## Exercise task
Report every line of the data below that contains the string "gear", copying each line in full.

Word and element location data:

..............................

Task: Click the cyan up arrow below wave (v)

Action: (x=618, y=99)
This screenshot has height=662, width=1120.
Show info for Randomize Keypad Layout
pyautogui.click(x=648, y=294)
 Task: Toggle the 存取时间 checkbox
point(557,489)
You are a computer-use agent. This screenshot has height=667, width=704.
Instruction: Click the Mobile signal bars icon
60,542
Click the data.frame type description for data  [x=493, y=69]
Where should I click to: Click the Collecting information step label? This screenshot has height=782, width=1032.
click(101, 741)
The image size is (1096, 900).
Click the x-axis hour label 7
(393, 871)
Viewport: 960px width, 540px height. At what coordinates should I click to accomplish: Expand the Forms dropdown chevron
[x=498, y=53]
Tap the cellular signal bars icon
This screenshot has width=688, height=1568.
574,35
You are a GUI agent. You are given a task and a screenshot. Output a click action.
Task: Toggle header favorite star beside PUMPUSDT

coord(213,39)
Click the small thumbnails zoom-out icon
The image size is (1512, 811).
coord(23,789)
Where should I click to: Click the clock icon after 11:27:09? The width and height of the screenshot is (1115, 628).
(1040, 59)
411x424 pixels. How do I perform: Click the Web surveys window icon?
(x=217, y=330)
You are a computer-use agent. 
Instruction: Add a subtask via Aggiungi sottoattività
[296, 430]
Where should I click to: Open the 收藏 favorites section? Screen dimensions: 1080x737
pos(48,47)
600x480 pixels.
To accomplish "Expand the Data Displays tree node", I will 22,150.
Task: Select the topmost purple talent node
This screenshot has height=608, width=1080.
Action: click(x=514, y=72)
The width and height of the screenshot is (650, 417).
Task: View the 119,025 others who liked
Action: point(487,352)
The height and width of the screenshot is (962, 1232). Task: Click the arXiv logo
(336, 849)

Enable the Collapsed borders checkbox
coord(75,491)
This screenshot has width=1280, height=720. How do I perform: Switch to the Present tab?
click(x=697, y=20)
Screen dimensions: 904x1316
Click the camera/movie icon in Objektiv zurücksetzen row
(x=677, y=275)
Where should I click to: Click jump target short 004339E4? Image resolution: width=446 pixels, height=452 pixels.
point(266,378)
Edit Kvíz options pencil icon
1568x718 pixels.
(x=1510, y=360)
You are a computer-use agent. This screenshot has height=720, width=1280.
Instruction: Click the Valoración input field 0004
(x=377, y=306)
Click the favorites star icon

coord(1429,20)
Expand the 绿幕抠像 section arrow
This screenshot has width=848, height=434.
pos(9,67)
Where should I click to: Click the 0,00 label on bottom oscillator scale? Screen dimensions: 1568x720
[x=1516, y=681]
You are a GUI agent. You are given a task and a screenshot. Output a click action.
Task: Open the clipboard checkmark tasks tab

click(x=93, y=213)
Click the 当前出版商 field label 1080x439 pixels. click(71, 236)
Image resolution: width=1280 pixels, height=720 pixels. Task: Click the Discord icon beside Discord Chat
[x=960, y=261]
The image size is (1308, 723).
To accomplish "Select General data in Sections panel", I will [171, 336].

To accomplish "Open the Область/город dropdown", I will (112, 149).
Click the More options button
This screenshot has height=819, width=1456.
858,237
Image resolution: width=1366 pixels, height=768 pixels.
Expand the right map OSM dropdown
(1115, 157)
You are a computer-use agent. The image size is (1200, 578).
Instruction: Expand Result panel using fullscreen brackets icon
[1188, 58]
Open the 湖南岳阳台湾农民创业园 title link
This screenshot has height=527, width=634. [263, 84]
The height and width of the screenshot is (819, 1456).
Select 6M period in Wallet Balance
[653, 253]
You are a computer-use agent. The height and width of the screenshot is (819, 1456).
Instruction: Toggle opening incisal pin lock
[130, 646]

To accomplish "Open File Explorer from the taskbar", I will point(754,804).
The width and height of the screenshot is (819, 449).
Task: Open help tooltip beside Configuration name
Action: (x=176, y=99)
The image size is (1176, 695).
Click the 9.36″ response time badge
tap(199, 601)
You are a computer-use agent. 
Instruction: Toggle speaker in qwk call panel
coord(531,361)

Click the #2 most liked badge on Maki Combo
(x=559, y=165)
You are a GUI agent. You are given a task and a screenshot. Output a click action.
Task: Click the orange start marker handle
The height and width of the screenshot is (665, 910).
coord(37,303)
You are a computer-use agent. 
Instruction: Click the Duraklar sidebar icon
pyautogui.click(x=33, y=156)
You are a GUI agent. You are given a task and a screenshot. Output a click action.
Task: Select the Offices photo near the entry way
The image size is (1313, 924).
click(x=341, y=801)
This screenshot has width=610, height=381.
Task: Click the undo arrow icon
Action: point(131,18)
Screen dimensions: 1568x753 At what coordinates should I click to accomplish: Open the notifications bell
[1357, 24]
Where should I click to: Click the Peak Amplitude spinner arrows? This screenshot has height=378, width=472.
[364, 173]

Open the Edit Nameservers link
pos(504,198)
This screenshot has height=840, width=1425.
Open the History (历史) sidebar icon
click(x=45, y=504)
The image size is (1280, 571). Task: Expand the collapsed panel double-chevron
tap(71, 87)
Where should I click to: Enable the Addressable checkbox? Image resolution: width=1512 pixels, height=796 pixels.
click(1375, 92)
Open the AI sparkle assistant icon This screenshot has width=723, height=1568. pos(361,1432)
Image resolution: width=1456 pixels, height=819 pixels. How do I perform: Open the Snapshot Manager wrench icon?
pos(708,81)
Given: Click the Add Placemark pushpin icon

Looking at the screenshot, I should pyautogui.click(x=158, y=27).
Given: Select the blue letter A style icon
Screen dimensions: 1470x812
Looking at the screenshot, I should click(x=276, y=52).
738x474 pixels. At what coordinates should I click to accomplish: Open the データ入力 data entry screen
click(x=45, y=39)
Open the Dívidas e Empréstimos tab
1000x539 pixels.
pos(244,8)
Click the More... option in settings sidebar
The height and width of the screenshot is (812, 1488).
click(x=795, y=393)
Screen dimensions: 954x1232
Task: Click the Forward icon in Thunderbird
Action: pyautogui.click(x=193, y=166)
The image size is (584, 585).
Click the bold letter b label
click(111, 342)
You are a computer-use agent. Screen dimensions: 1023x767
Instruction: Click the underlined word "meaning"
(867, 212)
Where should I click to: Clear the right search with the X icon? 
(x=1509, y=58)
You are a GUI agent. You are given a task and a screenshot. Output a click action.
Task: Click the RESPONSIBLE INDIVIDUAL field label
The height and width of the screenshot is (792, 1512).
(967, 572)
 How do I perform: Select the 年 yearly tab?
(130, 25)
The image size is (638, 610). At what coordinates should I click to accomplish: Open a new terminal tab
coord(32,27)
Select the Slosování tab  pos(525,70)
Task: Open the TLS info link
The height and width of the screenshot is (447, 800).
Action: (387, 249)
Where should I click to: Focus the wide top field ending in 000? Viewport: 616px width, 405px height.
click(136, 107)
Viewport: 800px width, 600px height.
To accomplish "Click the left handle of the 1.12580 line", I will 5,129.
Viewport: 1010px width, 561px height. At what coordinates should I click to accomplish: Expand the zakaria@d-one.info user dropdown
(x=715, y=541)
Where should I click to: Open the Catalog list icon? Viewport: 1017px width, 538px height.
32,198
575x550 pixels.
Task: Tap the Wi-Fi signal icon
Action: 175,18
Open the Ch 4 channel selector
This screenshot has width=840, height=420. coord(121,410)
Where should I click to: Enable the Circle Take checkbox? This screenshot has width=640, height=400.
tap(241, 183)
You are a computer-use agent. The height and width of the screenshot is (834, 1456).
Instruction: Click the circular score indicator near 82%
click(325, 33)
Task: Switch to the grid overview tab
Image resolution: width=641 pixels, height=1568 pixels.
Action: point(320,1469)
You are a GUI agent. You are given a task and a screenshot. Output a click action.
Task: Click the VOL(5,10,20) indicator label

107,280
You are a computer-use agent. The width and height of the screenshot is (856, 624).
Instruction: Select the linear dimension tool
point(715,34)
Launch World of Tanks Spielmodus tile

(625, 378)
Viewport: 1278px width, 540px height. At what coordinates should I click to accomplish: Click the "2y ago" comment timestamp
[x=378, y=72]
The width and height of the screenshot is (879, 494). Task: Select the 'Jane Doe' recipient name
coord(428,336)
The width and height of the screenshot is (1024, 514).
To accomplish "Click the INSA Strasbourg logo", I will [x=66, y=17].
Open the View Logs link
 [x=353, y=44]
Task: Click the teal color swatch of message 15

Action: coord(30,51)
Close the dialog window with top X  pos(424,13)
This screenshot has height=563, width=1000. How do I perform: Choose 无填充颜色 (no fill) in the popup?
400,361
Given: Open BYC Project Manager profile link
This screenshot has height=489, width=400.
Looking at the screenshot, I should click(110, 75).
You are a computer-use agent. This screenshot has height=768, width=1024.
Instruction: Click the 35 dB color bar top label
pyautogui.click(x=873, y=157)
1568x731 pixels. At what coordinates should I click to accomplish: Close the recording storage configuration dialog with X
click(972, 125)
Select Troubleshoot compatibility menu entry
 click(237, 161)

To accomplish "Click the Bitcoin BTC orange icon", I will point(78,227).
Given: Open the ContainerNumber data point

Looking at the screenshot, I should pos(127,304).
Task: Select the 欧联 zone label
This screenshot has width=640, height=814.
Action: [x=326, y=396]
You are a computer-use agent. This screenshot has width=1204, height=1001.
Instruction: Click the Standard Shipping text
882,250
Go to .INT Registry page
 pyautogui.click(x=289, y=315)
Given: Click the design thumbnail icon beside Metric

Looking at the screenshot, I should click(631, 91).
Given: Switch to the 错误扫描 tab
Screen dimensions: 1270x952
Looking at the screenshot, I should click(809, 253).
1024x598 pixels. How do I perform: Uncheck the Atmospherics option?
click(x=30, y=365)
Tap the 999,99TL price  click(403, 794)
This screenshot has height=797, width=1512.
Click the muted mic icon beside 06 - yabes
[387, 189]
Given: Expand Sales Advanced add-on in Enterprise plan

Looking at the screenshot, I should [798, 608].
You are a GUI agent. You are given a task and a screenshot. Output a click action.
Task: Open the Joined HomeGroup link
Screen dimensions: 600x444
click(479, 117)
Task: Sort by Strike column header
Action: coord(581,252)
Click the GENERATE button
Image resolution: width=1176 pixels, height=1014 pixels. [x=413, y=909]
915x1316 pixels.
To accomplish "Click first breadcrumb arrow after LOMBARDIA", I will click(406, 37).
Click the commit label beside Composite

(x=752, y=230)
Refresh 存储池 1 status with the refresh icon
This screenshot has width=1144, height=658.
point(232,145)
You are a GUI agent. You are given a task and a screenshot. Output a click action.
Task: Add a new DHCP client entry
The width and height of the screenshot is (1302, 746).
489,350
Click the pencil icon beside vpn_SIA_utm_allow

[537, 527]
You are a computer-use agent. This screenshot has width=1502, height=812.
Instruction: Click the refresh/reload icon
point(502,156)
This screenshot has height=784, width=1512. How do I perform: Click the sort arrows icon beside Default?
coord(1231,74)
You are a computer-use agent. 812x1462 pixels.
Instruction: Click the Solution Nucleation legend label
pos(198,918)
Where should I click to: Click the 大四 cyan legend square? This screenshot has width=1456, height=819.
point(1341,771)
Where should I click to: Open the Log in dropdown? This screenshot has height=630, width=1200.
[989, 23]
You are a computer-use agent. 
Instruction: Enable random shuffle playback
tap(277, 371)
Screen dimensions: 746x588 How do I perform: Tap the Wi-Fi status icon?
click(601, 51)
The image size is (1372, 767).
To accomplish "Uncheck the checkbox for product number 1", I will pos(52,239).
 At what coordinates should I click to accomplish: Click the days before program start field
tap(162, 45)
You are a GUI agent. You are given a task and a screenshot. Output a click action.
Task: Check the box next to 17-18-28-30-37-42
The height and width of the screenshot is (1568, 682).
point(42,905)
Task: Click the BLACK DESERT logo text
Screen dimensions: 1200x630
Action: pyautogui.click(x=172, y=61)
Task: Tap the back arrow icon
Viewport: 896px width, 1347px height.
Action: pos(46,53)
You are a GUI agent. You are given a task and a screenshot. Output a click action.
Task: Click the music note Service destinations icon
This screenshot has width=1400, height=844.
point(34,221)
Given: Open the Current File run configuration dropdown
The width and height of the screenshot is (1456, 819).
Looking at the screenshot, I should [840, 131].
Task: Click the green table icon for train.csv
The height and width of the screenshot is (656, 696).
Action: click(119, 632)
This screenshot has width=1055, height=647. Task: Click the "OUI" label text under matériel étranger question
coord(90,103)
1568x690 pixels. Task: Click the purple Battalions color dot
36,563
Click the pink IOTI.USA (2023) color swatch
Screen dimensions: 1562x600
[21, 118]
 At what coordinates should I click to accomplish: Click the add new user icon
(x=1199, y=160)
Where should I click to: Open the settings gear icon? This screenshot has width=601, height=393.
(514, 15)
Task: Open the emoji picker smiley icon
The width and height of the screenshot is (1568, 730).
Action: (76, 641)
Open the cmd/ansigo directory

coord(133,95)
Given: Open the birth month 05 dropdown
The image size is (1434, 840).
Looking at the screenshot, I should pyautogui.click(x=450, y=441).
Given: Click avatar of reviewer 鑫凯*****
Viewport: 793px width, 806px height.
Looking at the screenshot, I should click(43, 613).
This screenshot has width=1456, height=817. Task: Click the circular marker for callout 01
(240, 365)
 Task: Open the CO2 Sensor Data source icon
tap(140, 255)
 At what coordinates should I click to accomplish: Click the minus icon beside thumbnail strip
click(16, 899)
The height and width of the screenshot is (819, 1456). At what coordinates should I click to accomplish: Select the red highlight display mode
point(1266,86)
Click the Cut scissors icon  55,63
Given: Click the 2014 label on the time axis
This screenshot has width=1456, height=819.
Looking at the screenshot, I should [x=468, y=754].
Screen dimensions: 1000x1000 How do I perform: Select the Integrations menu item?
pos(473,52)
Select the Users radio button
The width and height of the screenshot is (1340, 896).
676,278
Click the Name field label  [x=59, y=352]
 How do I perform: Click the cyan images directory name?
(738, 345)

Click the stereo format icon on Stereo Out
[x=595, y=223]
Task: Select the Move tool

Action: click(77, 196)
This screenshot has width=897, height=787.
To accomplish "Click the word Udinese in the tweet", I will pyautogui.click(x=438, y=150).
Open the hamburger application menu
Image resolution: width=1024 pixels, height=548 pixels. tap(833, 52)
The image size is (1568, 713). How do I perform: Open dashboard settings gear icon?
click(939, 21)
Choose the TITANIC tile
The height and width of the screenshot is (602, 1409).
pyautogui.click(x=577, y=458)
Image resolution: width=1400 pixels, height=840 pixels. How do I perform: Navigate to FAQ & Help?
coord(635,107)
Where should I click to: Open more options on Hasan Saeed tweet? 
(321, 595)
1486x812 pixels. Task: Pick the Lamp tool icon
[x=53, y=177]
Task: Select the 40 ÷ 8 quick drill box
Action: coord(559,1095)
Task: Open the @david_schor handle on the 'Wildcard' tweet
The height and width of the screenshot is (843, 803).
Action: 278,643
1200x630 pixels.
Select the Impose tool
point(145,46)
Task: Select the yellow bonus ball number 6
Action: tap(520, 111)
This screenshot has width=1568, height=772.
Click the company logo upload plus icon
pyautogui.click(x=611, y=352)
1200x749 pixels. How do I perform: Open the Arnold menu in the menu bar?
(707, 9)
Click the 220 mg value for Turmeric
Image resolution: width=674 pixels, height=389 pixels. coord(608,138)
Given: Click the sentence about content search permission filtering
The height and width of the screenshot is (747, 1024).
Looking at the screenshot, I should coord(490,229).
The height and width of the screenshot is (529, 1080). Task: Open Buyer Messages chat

..............................

## Reply
Where should I click to: Open the settings gear icon? This screenshot has width=601, height=393.
The image size is (1568, 713). How do I perform: Open dashboard settings gear icon?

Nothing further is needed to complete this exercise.